Determining DNA’s half-life
An inability to reliably reproduce conditions within fossils in the laboratory has hampered scientists’ attempts to measure DNA stability. However, researchers in New Zealand devised a way to measure the DNA from the moa, an extinct bird species (see image 2). Moa went extinct relatively recently; thus, the researchers were able to recover 158 fossils (carbon-14 dated between 600 and 8,000 years old) and measure the degradation of the birds’ DNA. In their study2 the team concluded that, when preserved at a temperature of 13°C (as in the case of the moa fossils), DNA has a half-life of 521 years
Image 2: Moa reconstruction
Image credit: Extinct Birds, Lionel Walter Rothschild, 1907, public domain.
This means that after 521 years at 13°C, half the bonds in a DNA sample will be degraded. After another 521 years, only 25 percent of the DNA will remain intact. And after 521 more years (or 1,563 total), only 12.5 percent and so on. However, since even a small fossil contains millions of cells (and the DNA they contain), intact DNA fragments can be isolated as long as the fossil is not too old. Researchers calculated that the DNA from frozen fossils would not completely fragment for 6.8 million years. (Although it’s likely that, just a little more than 1 million years after death, the fragments would have become too small to piece together).
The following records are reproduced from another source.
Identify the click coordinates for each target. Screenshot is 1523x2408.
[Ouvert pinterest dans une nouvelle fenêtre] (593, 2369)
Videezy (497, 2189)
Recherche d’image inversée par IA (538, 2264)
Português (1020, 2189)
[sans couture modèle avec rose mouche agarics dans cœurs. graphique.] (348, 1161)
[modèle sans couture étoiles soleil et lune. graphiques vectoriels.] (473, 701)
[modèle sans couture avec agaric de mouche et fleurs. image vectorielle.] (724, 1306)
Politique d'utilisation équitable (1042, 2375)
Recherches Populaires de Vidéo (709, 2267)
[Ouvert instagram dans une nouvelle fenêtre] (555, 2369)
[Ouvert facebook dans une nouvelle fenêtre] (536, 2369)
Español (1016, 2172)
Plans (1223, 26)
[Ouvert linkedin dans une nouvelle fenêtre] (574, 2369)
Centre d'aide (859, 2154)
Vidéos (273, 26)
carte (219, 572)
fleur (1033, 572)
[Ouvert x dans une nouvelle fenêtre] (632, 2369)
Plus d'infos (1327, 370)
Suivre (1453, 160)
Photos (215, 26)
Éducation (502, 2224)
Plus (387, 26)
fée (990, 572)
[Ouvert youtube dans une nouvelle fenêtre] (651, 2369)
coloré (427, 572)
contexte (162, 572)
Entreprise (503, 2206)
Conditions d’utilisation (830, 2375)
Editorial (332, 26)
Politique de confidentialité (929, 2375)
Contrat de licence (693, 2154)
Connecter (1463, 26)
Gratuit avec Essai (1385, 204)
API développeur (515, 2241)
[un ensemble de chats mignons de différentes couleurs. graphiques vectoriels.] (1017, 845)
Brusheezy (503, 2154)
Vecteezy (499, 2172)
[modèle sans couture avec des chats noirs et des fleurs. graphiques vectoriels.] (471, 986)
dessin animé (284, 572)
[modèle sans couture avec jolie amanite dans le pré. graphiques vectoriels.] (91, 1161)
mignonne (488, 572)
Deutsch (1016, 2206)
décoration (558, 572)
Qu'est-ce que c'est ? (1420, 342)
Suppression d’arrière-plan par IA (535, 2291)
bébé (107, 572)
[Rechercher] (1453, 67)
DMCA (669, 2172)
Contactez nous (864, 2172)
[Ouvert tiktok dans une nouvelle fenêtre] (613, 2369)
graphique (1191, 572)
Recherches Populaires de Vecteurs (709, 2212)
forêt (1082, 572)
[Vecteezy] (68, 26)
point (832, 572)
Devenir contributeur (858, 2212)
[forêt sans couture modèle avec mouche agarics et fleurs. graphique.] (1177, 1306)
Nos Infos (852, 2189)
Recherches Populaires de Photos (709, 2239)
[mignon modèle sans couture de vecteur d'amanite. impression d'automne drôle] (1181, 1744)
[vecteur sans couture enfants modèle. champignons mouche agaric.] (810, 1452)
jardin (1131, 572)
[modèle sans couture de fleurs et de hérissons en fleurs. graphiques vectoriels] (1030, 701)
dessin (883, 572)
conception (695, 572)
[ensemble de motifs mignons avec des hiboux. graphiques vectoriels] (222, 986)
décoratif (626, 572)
Since the last dinosaur died 65 million years ago, it is clear that scientists will never be able to reconstruct even a partial DNA sequence for any “terrible lizard.” Alas, Jurassic Park will never happen in real life. The data also suggests that obtaining a DNA sequence from Homo erectus and earlier hominids will prove extremely difficult, due to the fossils’ more ancient age and adverse preservation conditions (being primarily located in hot or tropical regions).
Creation implications
These findings on DNA stability also allow scientists to test different creation models. If young-earth creationism is true, then dinosaur fossils should be only 4,000–6,000 years old. For this to be true, nearly 0.5 percent of dino DNA should be intact, making recovery of such genetic material––with today’s techniques––easy. Yet what we now know about the stability, or lack thereof, of ancient DNA indicates dinosaurs lived and died millions of years ago. Thus, the evidence weighs in favor of an old Earth.
Rich Deem
Mr. Richard Deem received his MS in Medical Microbiology from California State University of Los Angeles in 1979 and currently serves as a research scientist at Cedars-Sinai Medical Center in Los Angeles.
Endnotes
- Richard E. Green et al., “A Draft Sequence of the Neandertal Genome,” Science 328 (May 7, 2010): 710–22.
- Morten E. Allentoft, “The Half-Life of DNA in Bone: Measuring Decay Kinetics in 158 Dated Fossils,” Proceedings of the Royal Society B 279 (December 2012): 4724–33.